Gaining the skills to fight substance abuse is the obvious opportunity, but you’re also given the chance to explore education options, like receiving your GED or going to college. You also have the opportunity to discover new career opportunities, using skills that you already had or giving a new career field a try.
Always remember the opportunities you’re provided with to learn, grow, and challenge yourself.
“Look how I can make a difference.”
When you have the support and resources to invest in yourself, you have the chance to invest in others and your community. You’re given the opportunity to make a big difference, an impact for the better.
You might feel that you’re starting out small, like getting your GED or taking a minimum-wage job, but these opportunities serve as crucial stepping stones to grow you as a person, to grow your skillset, and to pave new ways for you to make friends and give back to others.
No matter your education level or the size of your paycheck, if you’re growing and serving others, you’re making a valuable difference.
“Look how far I’ve come.”
The past isn’t solely for regrets. You don’t have to look at it through a lens of shame and guilt. Rather, learn to see the past as a way to recognize just how far you’ve come. After all, you’re in recovery. You’re doing the hard work and putting in the effort to change your life.
That’s no small feat, especially when you consider the classes you’re taking, the new health goals you’re working through, and the mental effort you’re putting into the healing process.
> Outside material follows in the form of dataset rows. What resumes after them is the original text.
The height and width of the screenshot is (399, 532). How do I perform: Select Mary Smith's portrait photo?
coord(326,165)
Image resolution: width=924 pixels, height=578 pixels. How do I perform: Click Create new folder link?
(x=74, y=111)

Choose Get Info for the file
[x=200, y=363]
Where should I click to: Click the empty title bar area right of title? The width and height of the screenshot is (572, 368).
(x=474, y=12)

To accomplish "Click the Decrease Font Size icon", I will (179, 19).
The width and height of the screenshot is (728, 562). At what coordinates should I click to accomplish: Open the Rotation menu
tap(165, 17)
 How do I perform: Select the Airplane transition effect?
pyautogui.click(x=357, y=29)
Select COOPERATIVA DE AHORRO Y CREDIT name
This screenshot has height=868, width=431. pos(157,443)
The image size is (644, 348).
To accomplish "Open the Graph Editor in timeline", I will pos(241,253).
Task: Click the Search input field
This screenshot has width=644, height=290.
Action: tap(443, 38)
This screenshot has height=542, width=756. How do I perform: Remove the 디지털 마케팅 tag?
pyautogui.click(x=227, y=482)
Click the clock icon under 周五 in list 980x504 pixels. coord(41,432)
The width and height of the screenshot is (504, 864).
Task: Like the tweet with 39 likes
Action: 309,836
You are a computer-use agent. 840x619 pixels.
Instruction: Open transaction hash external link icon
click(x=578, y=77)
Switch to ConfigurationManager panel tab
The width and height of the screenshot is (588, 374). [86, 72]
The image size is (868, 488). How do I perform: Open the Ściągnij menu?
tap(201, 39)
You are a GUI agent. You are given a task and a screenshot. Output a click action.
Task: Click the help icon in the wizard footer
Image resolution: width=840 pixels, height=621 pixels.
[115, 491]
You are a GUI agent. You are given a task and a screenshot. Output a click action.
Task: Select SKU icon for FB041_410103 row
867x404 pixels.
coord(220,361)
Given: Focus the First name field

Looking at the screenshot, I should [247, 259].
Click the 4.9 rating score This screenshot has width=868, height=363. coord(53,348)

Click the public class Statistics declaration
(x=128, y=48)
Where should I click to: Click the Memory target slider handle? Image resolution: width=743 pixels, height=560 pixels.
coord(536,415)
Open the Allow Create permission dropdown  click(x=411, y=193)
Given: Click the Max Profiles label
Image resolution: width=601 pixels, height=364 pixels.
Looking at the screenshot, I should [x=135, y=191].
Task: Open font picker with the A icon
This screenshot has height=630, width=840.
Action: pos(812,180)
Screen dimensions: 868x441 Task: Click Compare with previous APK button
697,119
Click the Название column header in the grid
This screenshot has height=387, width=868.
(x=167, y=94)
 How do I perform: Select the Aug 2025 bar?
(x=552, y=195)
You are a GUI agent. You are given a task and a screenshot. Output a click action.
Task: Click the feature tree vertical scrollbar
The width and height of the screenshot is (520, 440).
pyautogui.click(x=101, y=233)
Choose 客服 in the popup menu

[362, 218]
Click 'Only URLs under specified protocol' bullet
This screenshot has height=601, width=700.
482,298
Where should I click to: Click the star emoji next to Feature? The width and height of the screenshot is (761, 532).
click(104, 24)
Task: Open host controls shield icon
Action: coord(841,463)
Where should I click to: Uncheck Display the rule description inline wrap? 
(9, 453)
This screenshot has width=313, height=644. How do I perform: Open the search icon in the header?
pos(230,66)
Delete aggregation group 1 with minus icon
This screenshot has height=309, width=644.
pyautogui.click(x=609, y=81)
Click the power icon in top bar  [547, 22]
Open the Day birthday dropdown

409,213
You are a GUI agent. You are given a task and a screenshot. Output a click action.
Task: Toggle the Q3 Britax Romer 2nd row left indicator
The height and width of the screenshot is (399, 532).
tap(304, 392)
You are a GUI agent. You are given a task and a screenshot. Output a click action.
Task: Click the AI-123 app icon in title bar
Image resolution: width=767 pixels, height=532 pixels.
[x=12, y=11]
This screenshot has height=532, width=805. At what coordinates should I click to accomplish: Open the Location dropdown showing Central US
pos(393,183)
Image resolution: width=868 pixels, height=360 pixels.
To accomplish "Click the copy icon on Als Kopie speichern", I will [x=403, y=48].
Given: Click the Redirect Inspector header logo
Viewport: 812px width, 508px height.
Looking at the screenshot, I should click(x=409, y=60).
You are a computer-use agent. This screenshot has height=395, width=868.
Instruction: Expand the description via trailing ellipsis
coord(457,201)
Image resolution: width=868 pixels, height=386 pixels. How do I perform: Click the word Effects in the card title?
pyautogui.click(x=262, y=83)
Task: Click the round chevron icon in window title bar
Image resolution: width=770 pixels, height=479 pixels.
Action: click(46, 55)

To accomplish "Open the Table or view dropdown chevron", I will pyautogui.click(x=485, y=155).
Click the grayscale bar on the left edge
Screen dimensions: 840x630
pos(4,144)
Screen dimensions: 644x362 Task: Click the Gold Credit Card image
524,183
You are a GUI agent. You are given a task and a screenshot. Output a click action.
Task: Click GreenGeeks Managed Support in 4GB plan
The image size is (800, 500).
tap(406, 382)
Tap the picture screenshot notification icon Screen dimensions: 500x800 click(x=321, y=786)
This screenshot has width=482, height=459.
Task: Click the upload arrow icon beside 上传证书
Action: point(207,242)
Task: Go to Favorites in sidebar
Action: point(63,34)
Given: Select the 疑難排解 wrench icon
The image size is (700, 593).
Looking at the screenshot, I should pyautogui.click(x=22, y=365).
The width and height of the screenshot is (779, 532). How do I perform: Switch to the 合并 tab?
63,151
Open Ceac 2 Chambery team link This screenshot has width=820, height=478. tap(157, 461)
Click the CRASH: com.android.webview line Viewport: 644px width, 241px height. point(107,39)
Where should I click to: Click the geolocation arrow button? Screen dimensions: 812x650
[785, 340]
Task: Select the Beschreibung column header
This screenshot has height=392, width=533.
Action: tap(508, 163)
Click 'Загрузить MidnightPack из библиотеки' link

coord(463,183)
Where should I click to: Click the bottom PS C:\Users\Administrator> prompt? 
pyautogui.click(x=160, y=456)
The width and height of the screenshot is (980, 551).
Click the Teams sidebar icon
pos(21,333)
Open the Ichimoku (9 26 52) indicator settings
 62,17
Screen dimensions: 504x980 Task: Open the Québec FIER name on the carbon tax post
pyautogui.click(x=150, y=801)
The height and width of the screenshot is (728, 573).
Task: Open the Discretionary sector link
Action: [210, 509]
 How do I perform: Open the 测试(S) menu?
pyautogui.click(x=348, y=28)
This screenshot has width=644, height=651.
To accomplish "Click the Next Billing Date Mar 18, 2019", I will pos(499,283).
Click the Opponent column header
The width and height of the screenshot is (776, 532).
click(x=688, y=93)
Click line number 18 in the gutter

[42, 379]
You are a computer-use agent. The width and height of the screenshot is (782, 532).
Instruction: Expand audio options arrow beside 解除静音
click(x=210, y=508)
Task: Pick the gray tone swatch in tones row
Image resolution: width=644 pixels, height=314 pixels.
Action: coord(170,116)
Couple all of this with discovering things like education opportunities, career opportunities, and community opportunities, and allow yourself to celebrate.
You’ve come a long way — pat yourself on the back.
“Look how far I’m going.”
Think of all the teammates you have in your corner, constantly supporting your journey. It can be helpful to list out their names. Write them down on a sticky note for the car, bathroom mirror, or anywhere else that you can notice daily — and thank God for a group of people who know how far you’re going to go.
Recall all the opportunities you’ve had — not only to get clean but to finally go back to school to finish that degree that you always wanted, to try that job everyone always told you would never work out. List those out, too. Stick them where you can see them. Consider yourself blessed to start fresh with all the things you never thought possible.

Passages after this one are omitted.